_Records from a collection_
>>>>>

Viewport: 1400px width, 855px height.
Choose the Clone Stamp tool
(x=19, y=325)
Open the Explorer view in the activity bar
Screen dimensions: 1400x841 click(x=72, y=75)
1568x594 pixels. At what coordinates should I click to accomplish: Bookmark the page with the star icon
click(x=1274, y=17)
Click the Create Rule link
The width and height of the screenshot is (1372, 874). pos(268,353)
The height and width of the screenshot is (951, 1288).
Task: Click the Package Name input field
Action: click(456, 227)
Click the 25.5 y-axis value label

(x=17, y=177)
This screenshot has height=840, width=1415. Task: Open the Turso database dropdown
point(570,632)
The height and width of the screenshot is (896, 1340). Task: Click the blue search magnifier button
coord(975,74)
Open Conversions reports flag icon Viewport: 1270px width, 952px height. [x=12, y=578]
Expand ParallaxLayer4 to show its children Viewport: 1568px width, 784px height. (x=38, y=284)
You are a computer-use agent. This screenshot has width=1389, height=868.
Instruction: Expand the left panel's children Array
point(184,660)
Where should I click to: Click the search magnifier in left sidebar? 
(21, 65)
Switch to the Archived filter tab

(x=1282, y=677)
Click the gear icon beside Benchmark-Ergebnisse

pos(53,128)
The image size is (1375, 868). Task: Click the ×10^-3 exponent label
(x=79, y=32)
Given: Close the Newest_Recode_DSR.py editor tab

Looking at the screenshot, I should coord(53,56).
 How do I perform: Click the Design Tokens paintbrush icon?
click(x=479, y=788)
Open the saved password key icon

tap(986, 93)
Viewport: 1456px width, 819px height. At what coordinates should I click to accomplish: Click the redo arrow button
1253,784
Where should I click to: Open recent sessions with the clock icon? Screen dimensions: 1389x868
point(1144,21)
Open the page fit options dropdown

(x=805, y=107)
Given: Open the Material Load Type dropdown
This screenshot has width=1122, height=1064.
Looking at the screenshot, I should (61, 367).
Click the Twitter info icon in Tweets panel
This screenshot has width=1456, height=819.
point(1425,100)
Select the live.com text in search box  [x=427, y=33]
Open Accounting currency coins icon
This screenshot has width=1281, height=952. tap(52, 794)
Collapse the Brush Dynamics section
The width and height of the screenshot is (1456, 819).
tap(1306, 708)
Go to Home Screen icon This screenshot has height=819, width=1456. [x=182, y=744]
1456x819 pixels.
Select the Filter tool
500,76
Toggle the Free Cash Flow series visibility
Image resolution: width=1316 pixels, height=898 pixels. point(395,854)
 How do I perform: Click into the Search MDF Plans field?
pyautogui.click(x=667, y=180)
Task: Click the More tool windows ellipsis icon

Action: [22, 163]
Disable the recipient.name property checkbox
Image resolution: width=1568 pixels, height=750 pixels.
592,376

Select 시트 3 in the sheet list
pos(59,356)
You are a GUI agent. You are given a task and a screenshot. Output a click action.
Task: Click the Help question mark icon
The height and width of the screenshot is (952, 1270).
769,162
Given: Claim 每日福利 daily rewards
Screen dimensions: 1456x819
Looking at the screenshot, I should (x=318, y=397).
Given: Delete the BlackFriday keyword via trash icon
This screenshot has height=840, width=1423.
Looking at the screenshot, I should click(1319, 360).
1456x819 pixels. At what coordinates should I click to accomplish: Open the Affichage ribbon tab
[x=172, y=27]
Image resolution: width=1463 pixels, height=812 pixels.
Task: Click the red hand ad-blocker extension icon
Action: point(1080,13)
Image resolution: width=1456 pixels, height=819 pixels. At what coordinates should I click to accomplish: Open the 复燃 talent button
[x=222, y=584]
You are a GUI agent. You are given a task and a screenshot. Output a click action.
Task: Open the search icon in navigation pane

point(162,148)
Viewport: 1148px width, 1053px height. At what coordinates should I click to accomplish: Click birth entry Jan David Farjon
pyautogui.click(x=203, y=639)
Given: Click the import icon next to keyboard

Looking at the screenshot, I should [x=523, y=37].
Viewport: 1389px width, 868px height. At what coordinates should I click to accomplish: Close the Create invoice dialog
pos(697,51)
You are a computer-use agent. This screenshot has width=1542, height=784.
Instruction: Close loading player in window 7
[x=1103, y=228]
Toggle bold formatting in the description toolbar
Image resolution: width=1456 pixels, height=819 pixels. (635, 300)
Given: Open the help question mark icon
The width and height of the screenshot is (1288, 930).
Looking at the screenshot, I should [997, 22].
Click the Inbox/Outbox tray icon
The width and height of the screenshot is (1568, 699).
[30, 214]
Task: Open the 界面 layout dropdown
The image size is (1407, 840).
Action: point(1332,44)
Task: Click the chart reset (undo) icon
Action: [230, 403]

<<<<<

_What the exercise asks_
In your answer, include only the lines above starting at the line that holds "Given: Open the Material Load Type dropdown" and ending at the line that holds "Given: Delete the", copied exactly.

_Expected answer_
Given: Open the Material Load Type dropdown
This screenshot has width=1122, height=1064.
Looking at the screenshot, I should (61, 367).
Click the Twitter info icon in Tweets panel
This screenshot has width=1456, height=819.
point(1425,100)
Select the live.com text in search box  [x=427, y=33]
Open Accounting currency coins icon
This screenshot has width=1281, height=952. tap(52, 794)
Collapse the Brush Dynamics section
The width and height of the screenshot is (1456, 819).
tap(1306, 708)
Go to Home Screen icon This screenshot has height=819, width=1456. [x=182, y=744]
1456x819 pixels.
Select the Filter tool
500,76
Toggle the Free Cash Flow series visibility
Image resolution: width=1316 pixels, height=898 pixels. point(395,854)
 How do I perform: Click into the Search MDF Plans field?
pyautogui.click(x=667, y=180)
Task: Click the More tool windows ellipsis icon

Action: [22, 163]
Disable the recipient.name property checkbox
Image resolution: width=1568 pixels, height=750 pixels.
592,376

Select 시트 3 in the sheet list
pos(59,356)
You are a GUI agent. You are given a task and a screenshot. Output a click action.
Task: Click the Help question mark icon
The height and width of the screenshot is (952, 1270).
769,162
Given: Claim 每日福利 daily rewards
Screen dimensions: 1456x819
Looking at the screenshot, I should (x=318, y=397).
Given: Delete the BlackFriday keyword via trash icon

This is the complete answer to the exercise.